▶ **WHAT TO DO**
For this exercise, restate word for word only the lines from the first line of the data to the line containing "has height=810, width=1440.".
-------- SOURCE MATERIAL --------
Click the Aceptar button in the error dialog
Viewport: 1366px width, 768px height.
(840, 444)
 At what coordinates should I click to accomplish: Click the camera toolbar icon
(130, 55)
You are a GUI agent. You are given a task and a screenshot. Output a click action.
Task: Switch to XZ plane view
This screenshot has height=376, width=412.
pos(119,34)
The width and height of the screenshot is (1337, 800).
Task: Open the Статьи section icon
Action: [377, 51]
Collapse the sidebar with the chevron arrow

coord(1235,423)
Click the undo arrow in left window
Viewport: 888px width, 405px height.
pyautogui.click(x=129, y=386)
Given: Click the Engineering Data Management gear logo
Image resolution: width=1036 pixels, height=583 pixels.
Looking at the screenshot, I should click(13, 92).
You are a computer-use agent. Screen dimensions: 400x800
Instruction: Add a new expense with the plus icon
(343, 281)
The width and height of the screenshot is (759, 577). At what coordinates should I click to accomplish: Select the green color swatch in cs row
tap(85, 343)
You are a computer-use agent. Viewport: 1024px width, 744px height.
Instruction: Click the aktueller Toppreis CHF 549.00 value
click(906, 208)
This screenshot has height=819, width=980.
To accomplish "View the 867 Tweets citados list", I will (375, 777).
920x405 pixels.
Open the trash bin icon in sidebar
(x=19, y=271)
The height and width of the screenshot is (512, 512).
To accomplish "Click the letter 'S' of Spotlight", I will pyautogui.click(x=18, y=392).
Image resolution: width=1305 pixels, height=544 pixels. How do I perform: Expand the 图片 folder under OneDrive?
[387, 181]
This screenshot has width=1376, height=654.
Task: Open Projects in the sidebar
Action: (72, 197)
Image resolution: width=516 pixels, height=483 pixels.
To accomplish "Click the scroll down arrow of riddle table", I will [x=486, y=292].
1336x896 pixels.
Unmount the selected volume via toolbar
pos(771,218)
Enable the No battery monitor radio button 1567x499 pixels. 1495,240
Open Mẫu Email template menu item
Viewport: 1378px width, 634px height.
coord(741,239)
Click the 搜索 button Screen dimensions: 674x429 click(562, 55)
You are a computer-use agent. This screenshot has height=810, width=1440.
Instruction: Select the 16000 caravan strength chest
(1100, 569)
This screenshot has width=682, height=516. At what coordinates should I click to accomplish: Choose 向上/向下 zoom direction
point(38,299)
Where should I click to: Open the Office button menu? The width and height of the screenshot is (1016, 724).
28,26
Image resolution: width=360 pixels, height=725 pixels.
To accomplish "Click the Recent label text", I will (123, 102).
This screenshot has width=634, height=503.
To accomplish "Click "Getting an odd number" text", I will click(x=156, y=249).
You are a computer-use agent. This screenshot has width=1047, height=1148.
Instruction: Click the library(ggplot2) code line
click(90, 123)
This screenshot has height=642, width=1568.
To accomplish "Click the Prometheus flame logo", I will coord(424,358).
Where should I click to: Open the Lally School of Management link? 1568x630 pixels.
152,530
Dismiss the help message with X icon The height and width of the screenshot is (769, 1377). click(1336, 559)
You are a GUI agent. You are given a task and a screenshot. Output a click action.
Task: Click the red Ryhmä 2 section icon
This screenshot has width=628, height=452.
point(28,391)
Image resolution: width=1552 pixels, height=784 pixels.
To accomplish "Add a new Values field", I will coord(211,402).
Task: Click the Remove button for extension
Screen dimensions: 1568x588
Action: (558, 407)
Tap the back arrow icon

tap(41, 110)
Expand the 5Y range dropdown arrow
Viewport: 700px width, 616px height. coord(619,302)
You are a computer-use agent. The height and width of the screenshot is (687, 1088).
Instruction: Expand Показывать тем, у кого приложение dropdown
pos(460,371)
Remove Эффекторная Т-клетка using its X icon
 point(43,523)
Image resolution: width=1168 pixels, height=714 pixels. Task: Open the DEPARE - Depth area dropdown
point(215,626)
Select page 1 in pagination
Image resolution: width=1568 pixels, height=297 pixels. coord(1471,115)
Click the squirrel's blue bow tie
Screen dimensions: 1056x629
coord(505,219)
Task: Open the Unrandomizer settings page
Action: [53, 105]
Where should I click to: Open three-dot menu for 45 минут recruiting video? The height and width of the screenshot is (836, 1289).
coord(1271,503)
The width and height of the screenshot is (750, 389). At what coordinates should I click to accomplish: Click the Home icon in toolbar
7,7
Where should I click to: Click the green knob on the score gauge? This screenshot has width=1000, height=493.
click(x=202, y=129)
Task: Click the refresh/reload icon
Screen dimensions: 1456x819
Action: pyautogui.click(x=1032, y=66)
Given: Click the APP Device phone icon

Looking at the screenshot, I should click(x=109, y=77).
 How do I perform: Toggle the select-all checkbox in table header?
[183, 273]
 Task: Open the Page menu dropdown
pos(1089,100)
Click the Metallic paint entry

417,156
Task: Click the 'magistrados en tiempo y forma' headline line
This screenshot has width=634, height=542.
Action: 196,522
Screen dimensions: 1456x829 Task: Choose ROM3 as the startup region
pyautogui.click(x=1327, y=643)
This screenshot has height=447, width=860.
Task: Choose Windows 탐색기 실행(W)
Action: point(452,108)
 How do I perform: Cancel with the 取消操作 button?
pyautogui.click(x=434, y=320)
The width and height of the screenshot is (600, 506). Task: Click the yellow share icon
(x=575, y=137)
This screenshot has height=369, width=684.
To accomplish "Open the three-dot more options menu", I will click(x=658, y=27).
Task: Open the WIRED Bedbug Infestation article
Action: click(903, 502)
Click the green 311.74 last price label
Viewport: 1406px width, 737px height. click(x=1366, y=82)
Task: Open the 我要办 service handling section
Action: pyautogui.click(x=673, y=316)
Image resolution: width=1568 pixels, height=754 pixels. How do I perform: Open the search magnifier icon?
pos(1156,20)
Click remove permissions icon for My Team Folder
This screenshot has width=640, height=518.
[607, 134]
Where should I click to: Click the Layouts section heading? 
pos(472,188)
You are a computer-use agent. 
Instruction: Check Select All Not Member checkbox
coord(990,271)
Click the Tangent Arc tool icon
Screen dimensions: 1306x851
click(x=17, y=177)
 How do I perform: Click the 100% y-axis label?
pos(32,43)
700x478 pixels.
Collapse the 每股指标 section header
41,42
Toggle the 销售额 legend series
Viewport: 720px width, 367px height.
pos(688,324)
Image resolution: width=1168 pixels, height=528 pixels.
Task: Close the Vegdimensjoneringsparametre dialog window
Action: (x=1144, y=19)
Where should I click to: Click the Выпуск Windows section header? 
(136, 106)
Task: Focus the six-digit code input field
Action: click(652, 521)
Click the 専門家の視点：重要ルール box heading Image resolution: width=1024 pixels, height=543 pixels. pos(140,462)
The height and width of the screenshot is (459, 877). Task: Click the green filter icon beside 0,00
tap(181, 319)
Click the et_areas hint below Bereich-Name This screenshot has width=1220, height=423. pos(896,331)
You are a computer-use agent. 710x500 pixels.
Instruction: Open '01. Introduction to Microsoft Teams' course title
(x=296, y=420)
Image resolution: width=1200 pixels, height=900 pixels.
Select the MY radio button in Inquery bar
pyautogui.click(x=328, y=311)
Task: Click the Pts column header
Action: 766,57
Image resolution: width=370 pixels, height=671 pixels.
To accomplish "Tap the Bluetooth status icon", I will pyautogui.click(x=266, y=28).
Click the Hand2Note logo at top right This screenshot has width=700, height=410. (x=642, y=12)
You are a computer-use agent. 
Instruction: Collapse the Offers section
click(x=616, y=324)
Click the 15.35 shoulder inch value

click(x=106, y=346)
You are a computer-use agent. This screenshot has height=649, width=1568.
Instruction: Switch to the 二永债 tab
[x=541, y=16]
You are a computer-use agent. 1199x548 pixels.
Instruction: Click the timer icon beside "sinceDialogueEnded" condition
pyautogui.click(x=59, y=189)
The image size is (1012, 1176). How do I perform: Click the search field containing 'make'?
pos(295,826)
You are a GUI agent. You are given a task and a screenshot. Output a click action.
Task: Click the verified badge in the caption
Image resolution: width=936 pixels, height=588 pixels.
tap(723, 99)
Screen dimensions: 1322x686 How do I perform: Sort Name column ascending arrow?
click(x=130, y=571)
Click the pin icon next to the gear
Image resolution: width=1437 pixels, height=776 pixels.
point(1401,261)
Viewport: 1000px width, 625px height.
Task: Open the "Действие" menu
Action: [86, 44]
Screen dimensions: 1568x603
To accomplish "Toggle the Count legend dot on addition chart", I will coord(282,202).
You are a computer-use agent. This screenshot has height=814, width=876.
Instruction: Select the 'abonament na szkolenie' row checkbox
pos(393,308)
--------
▶ **EXERCISE RESULT**
Click the Aceptar button in the error dialog
Viewport: 1366px width, 768px height.
(840, 444)
 At what coordinates should I click to accomplish: Click the camera toolbar icon
(130, 55)
You are a GUI agent. You are given a task and a screenshot. Output a click action.
Task: Switch to XZ plane view
This screenshot has height=376, width=412.
pos(119,34)
The width and height of the screenshot is (1337, 800).
Task: Open the Статьи section icon
Action: [377, 51]
Collapse the sidebar with the chevron arrow

coord(1235,423)
Click the undo arrow in left window
Viewport: 888px width, 405px height.
pyautogui.click(x=129, y=386)
Given: Click the Engineering Data Management gear logo
Image resolution: width=1036 pixels, height=583 pixels.
Looking at the screenshot, I should click(13, 92).
You are a computer-use agent. Screen dimensions: 400x800
Instruction: Add a new expense with the plus icon
(343, 281)
The width and height of the screenshot is (759, 577). At what coordinates should I click to accomplish: Select the green color swatch in cs row
tap(85, 343)
You are a computer-use agent. Viewport: 1024px width, 744px height.
Instruction: Click the aktueller Toppreis CHF 549.00 value
click(906, 208)
This screenshot has height=819, width=980.
To accomplish "View the 867 Tweets citados list", I will (375, 777).
920x405 pixels.
Open the trash bin icon in sidebar
(x=19, y=271)
The height and width of the screenshot is (512, 512).
To accomplish "Click the letter 'S' of Spotlight", I will pyautogui.click(x=18, y=392).
Image resolution: width=1305 pixels, height=544 pixels. How do I perform: Expand the 图片 folder under OneDrive?
[387, 181]
This screenshot has width=1376, height=654.
Task: Open Projects in the sidebar
Action: (72, 197)
Image resolution: width=516 pixels, height=483 pixels.
To accomplish "Click the scroll down arrow of riddle table", I will [x=486, y=292].
1336x896 pixels.
Unmount the selected volume via toolbar
pos(771,218)
Enable the No battery monitor radio button 1567x499 pixels. 1495,240
Open Mẫu Email template menu item
Viewport: 1378px width, 634px height.
coord(741,239)
Click the 搜索 button Screen dimensions: 674x429 click(562, 55)
You are a computer-use agent. This screenshot has height=810, width=1440.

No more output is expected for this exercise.